What is expected: Produce an exact copy of the lines below, starting at the first and ending with the line containing "has height=1239, width=1480.".

(Stored items)
========

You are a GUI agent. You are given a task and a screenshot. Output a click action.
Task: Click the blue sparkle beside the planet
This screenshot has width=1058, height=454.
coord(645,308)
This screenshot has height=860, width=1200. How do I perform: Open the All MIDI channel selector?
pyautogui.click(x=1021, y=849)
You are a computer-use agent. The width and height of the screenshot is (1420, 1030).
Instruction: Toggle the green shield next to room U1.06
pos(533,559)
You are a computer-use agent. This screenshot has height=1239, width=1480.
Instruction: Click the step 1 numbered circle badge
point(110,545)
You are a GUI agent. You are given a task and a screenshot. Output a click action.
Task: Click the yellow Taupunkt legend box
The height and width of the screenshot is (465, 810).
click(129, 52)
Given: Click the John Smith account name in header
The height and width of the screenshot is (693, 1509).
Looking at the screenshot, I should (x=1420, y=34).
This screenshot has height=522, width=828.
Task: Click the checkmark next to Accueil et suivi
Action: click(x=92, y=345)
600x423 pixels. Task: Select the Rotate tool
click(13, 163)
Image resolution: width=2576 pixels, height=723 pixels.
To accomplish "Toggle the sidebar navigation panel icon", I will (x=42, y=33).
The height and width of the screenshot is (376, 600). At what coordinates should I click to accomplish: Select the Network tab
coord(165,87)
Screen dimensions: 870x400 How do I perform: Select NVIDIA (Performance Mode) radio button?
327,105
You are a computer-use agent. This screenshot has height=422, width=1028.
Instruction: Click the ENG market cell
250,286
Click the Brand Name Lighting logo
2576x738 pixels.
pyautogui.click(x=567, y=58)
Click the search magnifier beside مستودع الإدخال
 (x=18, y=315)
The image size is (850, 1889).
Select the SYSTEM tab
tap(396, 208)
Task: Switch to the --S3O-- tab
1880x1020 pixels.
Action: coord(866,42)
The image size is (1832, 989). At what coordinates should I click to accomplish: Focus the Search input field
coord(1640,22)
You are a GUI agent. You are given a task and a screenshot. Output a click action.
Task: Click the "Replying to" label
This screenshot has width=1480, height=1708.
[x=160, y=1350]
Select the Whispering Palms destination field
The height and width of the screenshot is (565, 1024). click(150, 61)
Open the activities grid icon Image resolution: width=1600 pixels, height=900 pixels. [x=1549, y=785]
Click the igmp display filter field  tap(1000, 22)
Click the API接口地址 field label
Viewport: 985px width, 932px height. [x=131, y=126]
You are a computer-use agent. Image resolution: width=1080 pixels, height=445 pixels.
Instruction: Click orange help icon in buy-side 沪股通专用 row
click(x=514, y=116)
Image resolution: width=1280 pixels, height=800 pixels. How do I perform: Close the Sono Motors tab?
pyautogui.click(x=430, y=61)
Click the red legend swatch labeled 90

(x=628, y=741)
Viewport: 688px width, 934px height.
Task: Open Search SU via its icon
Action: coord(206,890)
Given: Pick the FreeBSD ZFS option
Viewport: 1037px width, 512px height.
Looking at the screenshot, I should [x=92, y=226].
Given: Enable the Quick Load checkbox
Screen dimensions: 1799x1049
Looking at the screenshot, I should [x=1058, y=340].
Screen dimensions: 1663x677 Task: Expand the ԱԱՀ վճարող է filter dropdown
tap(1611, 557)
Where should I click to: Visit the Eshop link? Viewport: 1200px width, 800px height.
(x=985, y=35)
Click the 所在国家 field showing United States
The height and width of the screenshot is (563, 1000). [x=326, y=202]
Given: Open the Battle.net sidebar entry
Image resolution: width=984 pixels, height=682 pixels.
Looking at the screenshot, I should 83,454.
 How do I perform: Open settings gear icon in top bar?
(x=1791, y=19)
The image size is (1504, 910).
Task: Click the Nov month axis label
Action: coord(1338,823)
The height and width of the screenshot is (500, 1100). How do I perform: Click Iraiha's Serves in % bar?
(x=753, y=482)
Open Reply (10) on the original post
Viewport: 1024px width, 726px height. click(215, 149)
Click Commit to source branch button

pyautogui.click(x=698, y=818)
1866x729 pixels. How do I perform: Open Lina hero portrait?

========

Exercise solution:
You are a GUI agent. You are given a task and a screenshot. Output a click action.
Task: Click the blue sparkle beside the planet
This screenshot has width=1058, height=454.
coord(645,308)
This screenshot has height=860, width=1200. How do I perform: Open the All MIDI channel selector?
pyautogui.click(x=1021, y=849)
You are a computer-use agent. The width and height of the screenshot is (1420, 1030).
Instruction: Toggle the green shield next to room U1.06
pos(533,559)
You are a computer-use agent. This screenshot has height=1239, width=1480.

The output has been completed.